**What you will do**:
Rewrite everything below, from the line containing "You are a computer-use agent. This" down to the end of the records, requests included, and shift every coordinate in the answers by adding 13.

**Material to process**:
= = = =
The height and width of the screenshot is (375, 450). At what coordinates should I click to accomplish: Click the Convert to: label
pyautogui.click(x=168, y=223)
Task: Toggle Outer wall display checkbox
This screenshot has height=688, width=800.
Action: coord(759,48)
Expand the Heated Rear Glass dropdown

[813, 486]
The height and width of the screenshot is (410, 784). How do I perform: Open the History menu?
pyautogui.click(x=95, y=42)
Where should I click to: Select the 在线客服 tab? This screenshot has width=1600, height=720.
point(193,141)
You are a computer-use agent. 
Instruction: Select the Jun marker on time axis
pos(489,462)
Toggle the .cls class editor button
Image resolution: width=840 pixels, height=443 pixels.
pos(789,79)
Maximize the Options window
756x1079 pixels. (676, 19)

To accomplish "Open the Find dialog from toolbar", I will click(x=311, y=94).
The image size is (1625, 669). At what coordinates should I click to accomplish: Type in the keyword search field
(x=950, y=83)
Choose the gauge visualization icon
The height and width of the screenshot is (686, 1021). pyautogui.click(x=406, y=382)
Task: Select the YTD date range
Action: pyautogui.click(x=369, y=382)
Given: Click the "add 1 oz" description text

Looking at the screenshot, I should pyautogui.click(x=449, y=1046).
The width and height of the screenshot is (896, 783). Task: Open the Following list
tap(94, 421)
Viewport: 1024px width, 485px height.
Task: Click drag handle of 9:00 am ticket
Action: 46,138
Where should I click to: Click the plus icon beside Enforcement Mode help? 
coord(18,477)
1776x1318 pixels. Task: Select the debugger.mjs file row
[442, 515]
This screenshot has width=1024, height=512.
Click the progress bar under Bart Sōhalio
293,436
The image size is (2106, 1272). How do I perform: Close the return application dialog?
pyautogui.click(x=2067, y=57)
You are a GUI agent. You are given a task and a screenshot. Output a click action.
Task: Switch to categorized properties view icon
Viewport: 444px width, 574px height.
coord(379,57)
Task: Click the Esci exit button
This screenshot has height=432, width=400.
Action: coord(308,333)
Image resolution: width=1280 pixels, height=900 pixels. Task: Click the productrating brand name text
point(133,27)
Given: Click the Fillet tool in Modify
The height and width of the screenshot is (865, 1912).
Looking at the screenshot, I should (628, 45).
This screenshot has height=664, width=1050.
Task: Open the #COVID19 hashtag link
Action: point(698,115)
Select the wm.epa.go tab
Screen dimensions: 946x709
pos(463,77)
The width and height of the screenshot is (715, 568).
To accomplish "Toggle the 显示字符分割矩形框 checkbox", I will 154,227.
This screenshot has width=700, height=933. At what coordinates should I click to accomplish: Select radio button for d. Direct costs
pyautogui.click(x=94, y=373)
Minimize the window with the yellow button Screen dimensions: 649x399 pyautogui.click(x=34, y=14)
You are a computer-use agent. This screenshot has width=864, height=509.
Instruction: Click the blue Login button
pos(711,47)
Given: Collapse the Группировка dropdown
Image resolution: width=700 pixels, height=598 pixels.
= = = =
**The result**:
You are a computer-use agent. This screenshot has width=864, height=509.
Instruction: Click the blue Login button
pos(724,60)
Given: Collapse the Группировка dropdown
Image resolution: width=700 pixels, height=598 pixels.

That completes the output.